Уже первые отечественные исследователи, специально касавшиеся
вопроса о Хорсе, увидели в нем бога Солнца, однако справедливо
признали данный теоним неславянским по происхождению и сближали с
персидским названием почитаемого Солнца (персидское xCorsed/xCursed)
(П.И. Прейс, О.М. Бодянский, И.И. Срезневский)27. Их работы заложили
научные основы теории, которая ныне господствует в мировой
историографии, т.е. пониманию Хорса как бога Солнца и объяснению его
имени от названия Солнца у некоторых иранских народов (Вс.Ф. Миллер,
Ф.Е. Корш, А. И. Соболевский, Г.В. Вернадский, Л. Нидерле, А.А.
Зализняк, Р.О. Якобсон, М. Фасмер, Х. Ловмяньский, Б.А. Рыбаков,
Вяч. Вс. Иванов, В.Н. Топоров и многие другие). Существует
альтернативная иранская гипотеза объяснения имени Хорса. П.Г. Бутков
(ее фактический основоположник), С.П. Обнорский, а затем В.И. Абаев
возводили теоним к осетинскому xorz, xwarz "хороший, добрый".
Наряду с указанными, предлагались и многие иные интерпретации
восточнославянского Хорса: его сближали с Бахусом (М. Стрыйковский,
В.Н. Татищев, С. Руссов); допускали произведение теонима от
"красный" (Н.И. Костомаров), "хворый, хворать" (Д.О. Шеппинг); от
формы слова "конь" в германских языках (ср. общегерманское *hrussa,
английское horse) (А.С. Фаминцын, Н.К. Чадвик); сопоставляли с
греческими словами crusoV 'позолоченный' (Л. Леже, А.Л. Погодин) или
coroV 'круг' (Н.М. Гальковский) и т.д. Основываясь на
соответствующем месте "Слова о полку Игореве", где упоминается Хорс,
ряд ученых увидел в нем божество Луны (М.А. Максимович, А. Брюкнер,
В. Пизани, С. Урбаньчик, Я.С. Боровский). Е.В. Аничков, исходя из
того же источника, усмотрел в Хорсе божество южных кочевых соседей
Руси торков29. Этого мнения придерживались Вяч.Вс. Иванов и В.Н.
Топоров в работе 1965 г.30 Позднее, однако, оба исследователя
признали в Хорсе солярное божество иранского происхождения, не
исключая, впрочем, тюркского посредничества при его передаче
восточным славянам.
Со второй половины 1980-х годов В.Н. Топоров развивал точку зрения,
согласно которой Киев был создан как западный пограничный форпост
Хазарии вазиром (первым министром) правителей каганата, носившим имя
Куйа.

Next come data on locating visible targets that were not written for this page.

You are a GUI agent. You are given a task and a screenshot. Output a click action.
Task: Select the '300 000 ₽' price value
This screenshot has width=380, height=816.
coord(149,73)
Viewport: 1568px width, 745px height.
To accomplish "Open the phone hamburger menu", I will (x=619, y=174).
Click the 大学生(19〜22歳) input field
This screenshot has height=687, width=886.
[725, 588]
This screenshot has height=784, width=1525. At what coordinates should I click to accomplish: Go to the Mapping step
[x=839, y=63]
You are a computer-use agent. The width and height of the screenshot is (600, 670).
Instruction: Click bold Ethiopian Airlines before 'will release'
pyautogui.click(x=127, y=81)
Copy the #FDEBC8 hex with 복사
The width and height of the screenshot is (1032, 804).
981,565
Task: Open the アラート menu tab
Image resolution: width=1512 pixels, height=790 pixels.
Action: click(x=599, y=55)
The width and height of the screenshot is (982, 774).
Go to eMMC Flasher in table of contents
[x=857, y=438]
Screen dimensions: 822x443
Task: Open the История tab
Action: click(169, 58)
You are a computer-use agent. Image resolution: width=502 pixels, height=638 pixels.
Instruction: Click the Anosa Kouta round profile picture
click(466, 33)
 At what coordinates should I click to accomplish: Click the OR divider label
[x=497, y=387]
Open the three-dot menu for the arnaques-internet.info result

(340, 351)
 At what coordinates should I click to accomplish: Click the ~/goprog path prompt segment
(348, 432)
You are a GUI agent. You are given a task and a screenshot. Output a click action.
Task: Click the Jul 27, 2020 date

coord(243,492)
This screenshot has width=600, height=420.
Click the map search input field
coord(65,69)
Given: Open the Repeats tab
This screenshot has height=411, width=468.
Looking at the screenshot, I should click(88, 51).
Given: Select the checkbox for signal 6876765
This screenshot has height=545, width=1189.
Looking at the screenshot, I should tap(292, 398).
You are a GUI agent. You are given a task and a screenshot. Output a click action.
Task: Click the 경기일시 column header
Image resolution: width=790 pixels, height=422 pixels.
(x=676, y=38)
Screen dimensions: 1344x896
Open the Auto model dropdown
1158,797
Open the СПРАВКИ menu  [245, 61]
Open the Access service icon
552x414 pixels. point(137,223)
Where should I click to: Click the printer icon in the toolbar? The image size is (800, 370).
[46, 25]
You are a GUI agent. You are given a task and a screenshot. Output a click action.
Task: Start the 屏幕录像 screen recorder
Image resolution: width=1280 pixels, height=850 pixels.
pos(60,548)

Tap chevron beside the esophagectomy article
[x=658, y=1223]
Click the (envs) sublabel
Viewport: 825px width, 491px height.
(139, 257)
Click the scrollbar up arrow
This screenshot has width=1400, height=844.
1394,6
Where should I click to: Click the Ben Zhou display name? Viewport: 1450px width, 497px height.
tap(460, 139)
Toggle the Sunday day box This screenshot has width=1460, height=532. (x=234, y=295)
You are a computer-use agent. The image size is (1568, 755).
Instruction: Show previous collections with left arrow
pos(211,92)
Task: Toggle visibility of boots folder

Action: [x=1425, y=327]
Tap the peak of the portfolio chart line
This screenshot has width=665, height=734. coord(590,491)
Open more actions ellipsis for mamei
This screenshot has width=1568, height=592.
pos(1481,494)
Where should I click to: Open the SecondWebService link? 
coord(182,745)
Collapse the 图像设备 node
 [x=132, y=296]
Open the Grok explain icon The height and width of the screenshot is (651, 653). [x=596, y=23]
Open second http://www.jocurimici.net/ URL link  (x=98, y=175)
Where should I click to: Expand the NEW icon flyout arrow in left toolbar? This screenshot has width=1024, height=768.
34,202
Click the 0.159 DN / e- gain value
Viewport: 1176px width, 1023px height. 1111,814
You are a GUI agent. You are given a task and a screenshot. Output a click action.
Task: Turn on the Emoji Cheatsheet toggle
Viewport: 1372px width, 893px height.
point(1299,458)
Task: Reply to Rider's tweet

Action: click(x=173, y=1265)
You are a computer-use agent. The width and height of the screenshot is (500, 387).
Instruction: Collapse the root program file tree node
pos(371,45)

Здесь располагался гарнизон, состоявший из воинов хазарской
гвардии хорезмийского (в языковом плане - восточноиранского)
происхождения, почитавших бога Солнца Хорса, а также Семаргла,
которые поэтому являлись "чужими" для местного восточнославянского
населения и его верований31.
Таким образом, в научной литературе посегодня активно обсуждается
круг проблем, связанных с природой и функциями Хорса, что во многом
является следствием отсутствия комплексного анализа всего корпуса
разнохарактерных источников, которые следует привлекать при его
рассмотрении. Несмотря на то, что большинство исследователей
полагает Хорса божеством иранского происхождения, но и в рамках
указанной парадигмы имеются серьезные разночтения, нуждающиеся в
адекватном разрешении.
В историографии почти не предпринималось попыток комплексного
междисциплинарного анализа настоятельно нуждающегося в
самостоятельной разработке вопроса о времени и путях вхождения богов
Семаргла и Хорса в восточнославянские дохристианские верования -
исследователи обычно ограничивались общими указаниями на
(восточно)иранский характер этих божеств. Между тем накопленный в
науке материал создает необходимые предпосылки для подобного рода
комплексного анализа. Исключение составляет указанная
хорезмийско-хазарская гипотеза В.Н. Топорова, которая нуждается в
отдельном тщательном разборе.
Обращаясь к историографии "первой религиозной реформы" князя
Владимира, следует констатировать, что проблема эта осталась на
периферии исторических разысканий. Не случайно поэтому ее называли
"загадкой эпохи" или вообще отрицали сам ее факт32. Как правило, в
научной и учебной литературе событиям времени "первой религиозной
реформы" отводились несколько строк или абзацев (нередко они не
упоминались вообще): констатировался сам факт реформы, кратко
давалась та или иная общая ее оценка, не опиравшаяся на конкретное
исследование, говорилось о неудаче реформы и низвержении языческих
идолов. Слабая разработанность проблематики "первой религиозной
реформы" объясняется комплексом причин, важнейшая из которых видится
в следующем. Принятие христианства, безусловно, явилось событием
огромной важности, оказавшим глубокое влияние на историю и культуру
восточных славян, все стороны жизни древнерусского общества. Но
фундаментальное значение этого акта затемнило в исторической
ретроспективе религиозную реформу первых лет великого княжения
Владимира - в сравнении с ним она казалась малозначимым, тупиковым
эпизодом накануне неизбежной смены язычества христианством и потому
не привлекла особого внимания ученых, как церковных, так и
гражданских. Это не позволяло должным образом оценить ее значимость,
увидеть глубокую взаимосвязь между двумя религиозно-политическими
реформами конца Х в. - языческой и христианской.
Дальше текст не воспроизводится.